La lettera, scritta in inglese, è arrivata a Strasburgo ai primi di dicembre e nei giorni scorsi è stata resa nota ai diretti interessati, chiamati ora a decidere se accettare o meno e, quindi, se portare avanti o ritirare il ricorso. Prematuro indicarne l’orientamento, ma molti sarebbero decisi a dire “no”. Nel testo, il governo riconosce di non voler in nessun modo sminuire la «serietà e l’importanza degli episodi accaduti» a Bolzaneto e ammette gli abusi «gravissimi e deplorabili» commessi dagli operatori di polizia, che pure sarebbero stati condannati ad «effettive sanzioni»: ma una nuova condanna del nostro Paese appare altamente probabile, visto che la Corte europea non decide sul risarcimento ma giudica se c’è stata tortura e se c’è stata poi una punizione effettiva dei responsabili da parte dello Stato.
La proposta è «inaccettabile», dicono le parti civili: «Rispetto ai fatti del G8 di Genova, le istituzioni e in particolare i governi italiani, indipendentemente dal colore politico, sono da 15 anni in fuga dalla realtà dei fatti. Noi andremo avanti fino in fondo». Così l’avvocato Riccardo Passeggi al Secolo XIX. È il difensore, insieme a Valerio Onida, ex presidente della Corte Costituzionale, e Barbara Randazzo, docente di diritto delle Corti europee alla Statale di Milano, di Moritz Von Hungher e Anna Julia Kutschkau, tra le vittime dei torturatori di Bolzaneto.

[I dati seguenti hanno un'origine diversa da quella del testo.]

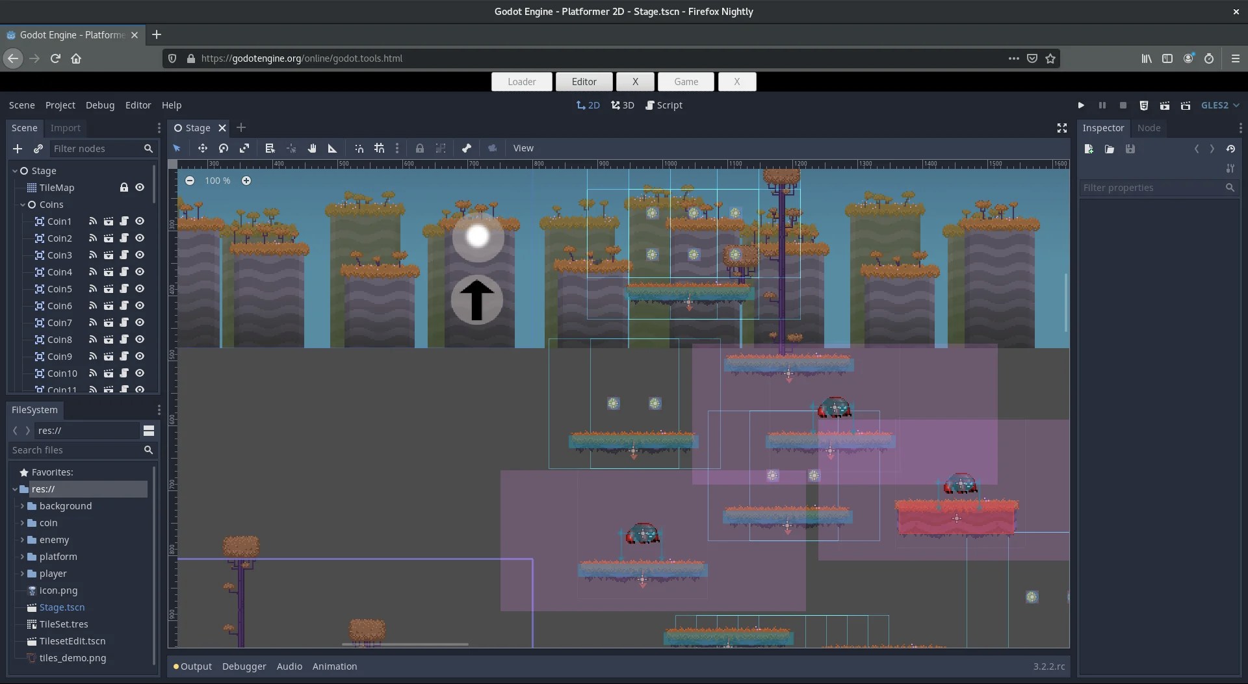Select the skeleton bone tool
This screenshot has width=1248, height=684.
coord(467,148)
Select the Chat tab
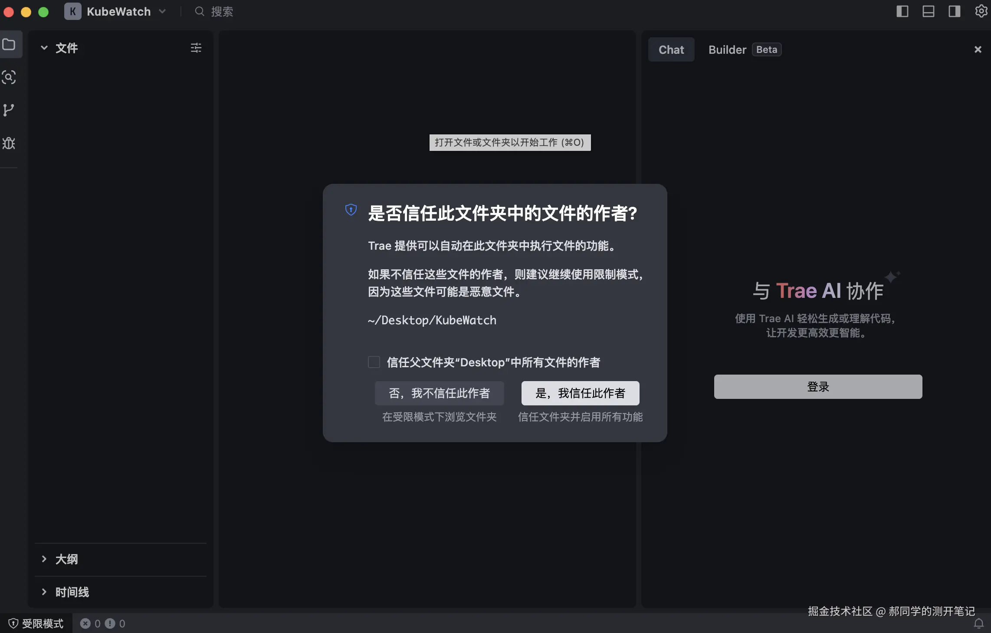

Passeggi, riporta sempre il quotidiano genovese, aggiunge: «Trovo sinceramente che il rappresentante del governo a Strasburgo racconti frottole alla Corte europea. Non è una questione di soldi: il governo deve sapere – ha concluso – che in Italia e soprattutto all’estero c’è ancora chi sa cosa sia una questione di principio».
È davvero inutile che si creino hashtag dal discutibile impatto comunicativo che invitano al think pink permanente. Non va tutto bene, soprattutto per far andar bene le cose la miglior cosa è seguire un percorso semplice, lineare, rapido: se lo stato sbaglia lo stato riconosce di essersi sbagliato. E chiede ragionevolmente scusa a cittadini che hanno dovuto subire colpi e contraccolpi di inaudita ferocia e violenza, con una connotazione smaccatamente politicizzata, nelle canzoncine e nelle pratiche fasciste.
Uno di meno, cantavano poliziotti e carabinieri la sera del 20 luglio nel centro deserto di Genova. Denti e ossa in frantumi alla Diaz. Vessazioni e torture a Bolzaneto, con un ministro, il leghista Castelli, che si permise financo di fare ironia. Un ministro della Repubblica.
Il rapporto di forza è presto risolto. Sta nella violenza e nella recidiva. Di chi ha organizzato, di chi ha coperto, di chi ha eseguito, di chi ha insabbiato. Son passati quindici anni, ma un serio dibattito sull’ordine pubblico non c’è stato, una volontà politica sincera di ripercorrere il flusso delle responsabilità nei giorni del G8 genovese non si è mai palesata.
C’è tutta la spocchia, la superbia, l’arroganza del potere in questa lettera della Farnesina, chiesta da palazzo Chigi. Una notizia destinata forse a scivolare via, ed è per questo che anche questa deve finire sotto l’evidenziatore di chi ancora ha a cuore la vera rappresentatività delle istituzioni, cioè il rapporto che ci hanno fatto dimenticare da secoli: sono i cittadini che delegano e sono i rappresentanti che devono sentirsi giudicati per azioni e omissioni.
Ancora una volta, senza paura della ripetizione, vale ripetere quella parola di fronte a questi tentativi spregiudicati: vergogna.